COVID-19 is an infectious disease, posing a massive challenge to global health, which will
probably run a prolonged course till an effective vaccine is found, or herd immunity is
achieved. Until availability of effective vaccines for a large percentage of the global population,
public health measures such as social distancing, isolation, and quarantine are needed to
prevent the spread of the virus. WHO recommends protective measures such as frequent hand
washing, avoiding touching of eyes, nose or mouth, maintaining a distance of at least 1 m
between people, and practicing respiratory hygiene, to help prevent the spread of the disease.

HCWs and health administrators as frontline defence in this battle against COVID-19 need to
be geared up for a prolonged battle. In our country additional health system challenges include
the large numbers affected by chronic conditions that predispose to severe illness, poor
control of chronic conditions, difficulties in accessing healthcare due to lack of adequate, and
equitably distributed healthcare services, which are now compounded by the loss of income
and mobility with containment measures such as the nationwide lockdown. Strategies to
increase universal health coverage, with massive infrastructural changes, upgradation of the
public healthcare systems, and strategic involvement of the private health sector are required
to rise up to this novel challenge that the virus poses, with lasting benefits for both the current
epidemic and future health challenges.

Treatment

From doctor

The U.S. Food and Drug Administration (FDA) has authorized the use of two oral antiviral
COVID-19 treatments. Not everyone who gets COVID-19 qualifies to receive these treatments.

The first treatment is a combination of two tablets called Paxlovid (nirmatrelvir and ritonavir).
The two medicines are taken together twice a day for five days. This treatment should be
started as soon as possible after symptoms begin.

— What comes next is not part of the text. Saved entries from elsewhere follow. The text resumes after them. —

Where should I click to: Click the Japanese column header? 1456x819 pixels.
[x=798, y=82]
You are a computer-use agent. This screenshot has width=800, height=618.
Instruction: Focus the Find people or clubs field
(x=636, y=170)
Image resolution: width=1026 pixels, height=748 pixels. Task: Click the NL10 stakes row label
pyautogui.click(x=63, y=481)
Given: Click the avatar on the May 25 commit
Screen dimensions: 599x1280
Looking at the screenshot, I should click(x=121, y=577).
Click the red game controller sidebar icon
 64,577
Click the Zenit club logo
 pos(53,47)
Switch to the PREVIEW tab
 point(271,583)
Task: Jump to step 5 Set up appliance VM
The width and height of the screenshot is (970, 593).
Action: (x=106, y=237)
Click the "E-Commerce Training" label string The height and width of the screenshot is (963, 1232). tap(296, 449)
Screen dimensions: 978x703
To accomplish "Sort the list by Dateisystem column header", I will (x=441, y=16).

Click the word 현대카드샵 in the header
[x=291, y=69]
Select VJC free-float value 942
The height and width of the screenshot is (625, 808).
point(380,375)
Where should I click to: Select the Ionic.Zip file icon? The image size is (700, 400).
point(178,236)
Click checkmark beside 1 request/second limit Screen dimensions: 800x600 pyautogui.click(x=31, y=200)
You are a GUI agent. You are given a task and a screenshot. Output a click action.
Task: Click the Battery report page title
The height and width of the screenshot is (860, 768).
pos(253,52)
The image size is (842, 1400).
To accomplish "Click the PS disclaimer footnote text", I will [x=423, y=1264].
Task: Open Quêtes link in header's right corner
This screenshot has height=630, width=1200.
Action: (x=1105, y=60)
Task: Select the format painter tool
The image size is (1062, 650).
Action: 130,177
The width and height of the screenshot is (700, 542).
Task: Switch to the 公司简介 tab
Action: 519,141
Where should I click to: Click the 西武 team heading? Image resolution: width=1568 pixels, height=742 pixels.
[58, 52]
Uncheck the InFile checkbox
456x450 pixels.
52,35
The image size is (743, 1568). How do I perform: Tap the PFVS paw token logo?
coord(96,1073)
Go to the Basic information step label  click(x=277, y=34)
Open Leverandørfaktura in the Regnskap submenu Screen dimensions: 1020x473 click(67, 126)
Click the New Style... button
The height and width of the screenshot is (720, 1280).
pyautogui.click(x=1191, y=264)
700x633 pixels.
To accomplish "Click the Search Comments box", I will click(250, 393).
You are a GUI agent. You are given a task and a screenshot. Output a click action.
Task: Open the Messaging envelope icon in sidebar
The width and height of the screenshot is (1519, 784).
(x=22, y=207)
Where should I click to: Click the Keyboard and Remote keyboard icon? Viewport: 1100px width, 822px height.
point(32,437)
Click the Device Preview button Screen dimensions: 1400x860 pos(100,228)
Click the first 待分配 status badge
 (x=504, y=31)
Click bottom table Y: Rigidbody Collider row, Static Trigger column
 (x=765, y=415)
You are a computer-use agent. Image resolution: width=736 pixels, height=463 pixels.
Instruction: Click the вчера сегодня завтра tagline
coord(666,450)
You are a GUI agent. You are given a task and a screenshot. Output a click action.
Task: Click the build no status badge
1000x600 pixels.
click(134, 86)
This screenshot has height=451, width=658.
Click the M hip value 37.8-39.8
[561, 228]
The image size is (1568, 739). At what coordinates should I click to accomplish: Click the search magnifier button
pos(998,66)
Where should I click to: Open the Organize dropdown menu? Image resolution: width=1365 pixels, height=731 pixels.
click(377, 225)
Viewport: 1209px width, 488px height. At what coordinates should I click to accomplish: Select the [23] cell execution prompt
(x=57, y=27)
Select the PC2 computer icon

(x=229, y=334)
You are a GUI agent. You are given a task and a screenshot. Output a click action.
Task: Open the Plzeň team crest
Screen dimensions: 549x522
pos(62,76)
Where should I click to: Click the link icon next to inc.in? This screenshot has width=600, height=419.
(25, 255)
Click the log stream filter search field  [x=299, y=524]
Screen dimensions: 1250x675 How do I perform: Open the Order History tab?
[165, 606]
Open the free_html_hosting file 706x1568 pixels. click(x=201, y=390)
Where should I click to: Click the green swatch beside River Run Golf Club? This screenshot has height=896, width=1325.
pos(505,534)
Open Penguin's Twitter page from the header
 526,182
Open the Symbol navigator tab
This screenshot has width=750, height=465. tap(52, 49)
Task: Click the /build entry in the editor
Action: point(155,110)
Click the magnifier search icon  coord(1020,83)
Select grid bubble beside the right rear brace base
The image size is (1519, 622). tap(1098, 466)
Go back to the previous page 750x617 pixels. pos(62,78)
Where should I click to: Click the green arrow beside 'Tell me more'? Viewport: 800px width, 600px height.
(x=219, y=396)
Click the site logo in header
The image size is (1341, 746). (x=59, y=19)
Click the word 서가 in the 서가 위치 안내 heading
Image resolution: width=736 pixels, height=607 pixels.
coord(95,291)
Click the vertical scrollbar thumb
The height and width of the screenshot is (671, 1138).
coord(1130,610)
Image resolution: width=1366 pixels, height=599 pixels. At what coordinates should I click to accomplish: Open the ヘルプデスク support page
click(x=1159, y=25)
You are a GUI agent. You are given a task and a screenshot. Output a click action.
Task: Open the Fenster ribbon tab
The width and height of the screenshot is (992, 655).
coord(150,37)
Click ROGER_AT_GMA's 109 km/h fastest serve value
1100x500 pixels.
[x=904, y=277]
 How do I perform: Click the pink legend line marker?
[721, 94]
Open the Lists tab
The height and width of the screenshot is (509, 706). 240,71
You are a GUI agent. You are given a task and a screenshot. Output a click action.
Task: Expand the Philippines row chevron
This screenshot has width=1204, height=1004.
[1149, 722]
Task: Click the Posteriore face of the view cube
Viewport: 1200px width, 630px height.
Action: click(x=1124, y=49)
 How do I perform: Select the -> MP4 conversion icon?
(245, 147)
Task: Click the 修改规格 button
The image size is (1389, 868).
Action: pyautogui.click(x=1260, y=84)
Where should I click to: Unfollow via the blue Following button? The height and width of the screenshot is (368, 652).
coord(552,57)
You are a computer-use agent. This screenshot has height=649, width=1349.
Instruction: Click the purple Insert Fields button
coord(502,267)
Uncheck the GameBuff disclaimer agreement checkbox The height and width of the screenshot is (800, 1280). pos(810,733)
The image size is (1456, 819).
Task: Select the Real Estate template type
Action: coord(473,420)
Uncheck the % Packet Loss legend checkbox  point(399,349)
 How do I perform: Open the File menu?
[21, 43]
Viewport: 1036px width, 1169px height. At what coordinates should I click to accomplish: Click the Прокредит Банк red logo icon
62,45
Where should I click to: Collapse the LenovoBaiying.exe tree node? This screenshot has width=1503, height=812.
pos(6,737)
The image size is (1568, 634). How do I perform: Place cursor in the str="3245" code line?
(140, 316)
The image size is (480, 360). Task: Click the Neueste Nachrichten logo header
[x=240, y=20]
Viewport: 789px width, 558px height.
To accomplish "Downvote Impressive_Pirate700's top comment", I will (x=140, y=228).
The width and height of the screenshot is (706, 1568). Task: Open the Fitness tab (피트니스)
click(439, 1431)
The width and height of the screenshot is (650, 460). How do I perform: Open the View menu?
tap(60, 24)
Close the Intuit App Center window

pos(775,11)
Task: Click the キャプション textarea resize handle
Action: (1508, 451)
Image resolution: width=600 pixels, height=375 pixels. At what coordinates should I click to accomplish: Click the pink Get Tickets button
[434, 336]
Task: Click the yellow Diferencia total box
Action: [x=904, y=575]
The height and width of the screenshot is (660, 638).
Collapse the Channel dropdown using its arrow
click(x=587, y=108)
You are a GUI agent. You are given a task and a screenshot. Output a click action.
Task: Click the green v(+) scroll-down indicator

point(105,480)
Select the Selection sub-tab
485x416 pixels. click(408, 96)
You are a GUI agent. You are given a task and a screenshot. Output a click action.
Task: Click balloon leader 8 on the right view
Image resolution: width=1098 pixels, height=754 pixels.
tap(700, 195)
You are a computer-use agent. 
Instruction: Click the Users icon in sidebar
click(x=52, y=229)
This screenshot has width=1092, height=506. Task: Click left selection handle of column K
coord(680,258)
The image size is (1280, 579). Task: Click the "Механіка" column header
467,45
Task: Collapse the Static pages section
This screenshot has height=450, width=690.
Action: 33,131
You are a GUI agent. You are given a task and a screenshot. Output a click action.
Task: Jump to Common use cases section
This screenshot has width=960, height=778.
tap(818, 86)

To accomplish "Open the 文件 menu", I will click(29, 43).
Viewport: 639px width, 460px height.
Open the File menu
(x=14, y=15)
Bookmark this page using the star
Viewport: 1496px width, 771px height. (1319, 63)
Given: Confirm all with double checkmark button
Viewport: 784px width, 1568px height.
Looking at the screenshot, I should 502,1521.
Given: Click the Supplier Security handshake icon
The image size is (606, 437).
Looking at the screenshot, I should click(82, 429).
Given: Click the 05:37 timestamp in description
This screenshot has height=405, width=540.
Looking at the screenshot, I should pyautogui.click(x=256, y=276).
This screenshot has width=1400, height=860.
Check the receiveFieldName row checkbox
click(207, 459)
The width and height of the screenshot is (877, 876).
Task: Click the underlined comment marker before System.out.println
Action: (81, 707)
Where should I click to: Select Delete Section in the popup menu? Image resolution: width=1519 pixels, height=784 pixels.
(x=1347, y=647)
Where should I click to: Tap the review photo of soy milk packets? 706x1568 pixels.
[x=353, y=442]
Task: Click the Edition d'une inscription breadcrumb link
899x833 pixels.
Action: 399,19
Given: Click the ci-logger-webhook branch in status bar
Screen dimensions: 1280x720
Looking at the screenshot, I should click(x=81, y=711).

The second treatment is a pill called Lagevrio (molnupiravir). It is taken twice a day for five
days and should be started as soon as possible after symptoms begin.

If you have COVID-19 and are at high risk of severe illness, your doctor may recommend
nirmatrelvir with ritonavir or molnupiravir. They may refer you to a clinical trial for a potential
COVID-19 treatment. They may also prescribe medicine to help with your symptoms.

At the Hospital

People with serious illness from COVID-19 should go to the hospital for treatment. The hospital
may give treatments to:

Slow the virus's spread through the body with antiviral medicines such as remdesivir.

Calm the body’s immune system, which may overreact to the virus and worsen the disease.
Overactive immune responses can damage organs and tissues.

Treat complications to the body, such as in the heart, blood vessels, kidneys, and brain. COVID-
19 can also cause other complications. Patients who are hospitalized with serious COVID-19
illness might also be given blood thinners to prevent or treat blood clots.